WWBN AVideo SSRF Vulnerability (CVE-2026-41055)

WWBN AVideo, an open-source video platform, is vulnerable to Server-Side Request Forgery (SSRF) in versions 29.0 and below. The vulnerability, identified as CVE-2026-41055, stems from an incomplete fix in the LiveLinks proxy. While the fix introduced isSSRFSafeURL() validation, it fails to address Time-of-Check Time-of-Use (TOCTOU) vulnerabilities related to DNS rebinding. This flaw allows attackers to bypass the intended SSRF protection by manipulating DNS responses between the validation check and the actual HTTP request, potentially redirecting traffic to internal, sensitive endpoints.

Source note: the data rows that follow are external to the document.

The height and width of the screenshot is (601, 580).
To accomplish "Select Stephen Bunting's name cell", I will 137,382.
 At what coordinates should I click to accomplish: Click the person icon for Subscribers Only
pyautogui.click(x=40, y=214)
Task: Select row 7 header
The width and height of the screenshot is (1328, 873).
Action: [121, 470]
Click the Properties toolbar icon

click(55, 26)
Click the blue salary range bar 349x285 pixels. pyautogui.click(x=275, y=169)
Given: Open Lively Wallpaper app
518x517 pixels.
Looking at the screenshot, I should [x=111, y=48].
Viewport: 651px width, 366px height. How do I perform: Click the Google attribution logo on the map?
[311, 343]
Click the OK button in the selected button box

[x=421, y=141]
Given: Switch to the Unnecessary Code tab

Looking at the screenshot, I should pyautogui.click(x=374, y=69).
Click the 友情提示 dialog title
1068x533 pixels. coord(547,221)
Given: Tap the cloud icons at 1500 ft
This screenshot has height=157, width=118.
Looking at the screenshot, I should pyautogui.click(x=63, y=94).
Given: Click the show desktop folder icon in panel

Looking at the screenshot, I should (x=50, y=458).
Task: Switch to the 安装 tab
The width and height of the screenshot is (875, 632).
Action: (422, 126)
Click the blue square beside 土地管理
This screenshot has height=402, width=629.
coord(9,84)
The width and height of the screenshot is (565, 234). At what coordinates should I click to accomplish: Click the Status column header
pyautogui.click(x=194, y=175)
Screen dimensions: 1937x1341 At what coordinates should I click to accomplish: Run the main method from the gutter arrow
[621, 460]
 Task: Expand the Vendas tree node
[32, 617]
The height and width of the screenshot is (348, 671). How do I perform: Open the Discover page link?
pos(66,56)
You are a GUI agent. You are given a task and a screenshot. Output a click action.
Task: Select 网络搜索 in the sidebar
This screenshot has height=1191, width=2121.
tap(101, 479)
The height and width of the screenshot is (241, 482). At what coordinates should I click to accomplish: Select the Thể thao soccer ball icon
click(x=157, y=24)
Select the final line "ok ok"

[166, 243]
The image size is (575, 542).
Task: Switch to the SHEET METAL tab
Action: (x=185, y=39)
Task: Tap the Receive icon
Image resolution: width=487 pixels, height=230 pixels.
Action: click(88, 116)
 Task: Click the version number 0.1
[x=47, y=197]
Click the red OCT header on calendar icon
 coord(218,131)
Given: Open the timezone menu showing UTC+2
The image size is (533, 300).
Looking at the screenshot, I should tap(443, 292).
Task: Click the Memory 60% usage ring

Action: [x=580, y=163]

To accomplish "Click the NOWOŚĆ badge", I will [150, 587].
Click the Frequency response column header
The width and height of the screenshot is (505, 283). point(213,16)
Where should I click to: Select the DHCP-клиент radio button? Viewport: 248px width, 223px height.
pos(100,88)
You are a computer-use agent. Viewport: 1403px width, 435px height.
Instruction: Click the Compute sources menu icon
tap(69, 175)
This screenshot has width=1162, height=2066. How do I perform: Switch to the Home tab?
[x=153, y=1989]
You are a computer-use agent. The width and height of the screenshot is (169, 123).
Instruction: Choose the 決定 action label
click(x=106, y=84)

The vulnerability can be remediated by applying the updated fix found in commit 8d8fc0cadb425835b4861036d589abcea4d78ee8. Exploitation could lead to information disclosure or unauthorized access to internal services.

Attack Chain

1. Attacker identifies an AVideo instance running a vulnerable version (<= 29.0).
2. Attacker crafts a malicious URL targeting the AVideo LiveLinks proxy feature.
3. The malicious URL is designed to leverage DNS rebinding techniques.
4. The AVideo server first validates the URL using isSSRFSafeURL(), which initially resolves to a safe, external IP address.
5. After validation, but before the HTTP request is made, the DNS record for the malicious URL is altered to point to an internal IP address.
6. The AVideo server, due to the TOCTOU vulnerability, now makes an HTTP request to the attacker-controlled internal IP address.
7. The attacker gains access to internal resources or services through the AVideo server.
8. Attacker exfiltrates sensitive data or pivots to other internal systems.

Impact

Successful exploitation of this SSRF vulnerability (CVE-2026-41055) in WWBN AVideo could allow attackers to access sensitive internal resources that are not intended to be exposed to the public internet. An attacker could potentially read internal configuration files, access databases, or even execute commands on internal systems, depending on the exposed services. The specific impact will vary depending on the organization’s internal network configuration and the services running behind the AVideo server.

Recommendation

• Upgrade WWBN AVideo to a version containing the complete SSRF fix, referencing commit 8d8fc0cadb425835b4861036d589abcea4d78ee8.
• Implement network segmentation to limit the impact of potential SSRF vulnerabilities by restricting access from the AVideo server to only necessary internal resources.
• Deploy the Sigma rule Detect Suspicious AVideo SSRF Attempt to detect potential exploitation attempts via web server logs.
• Monitor web server logs for unusual outbound connections from the AVideo server to internal IP addresses based on the network_connection log source.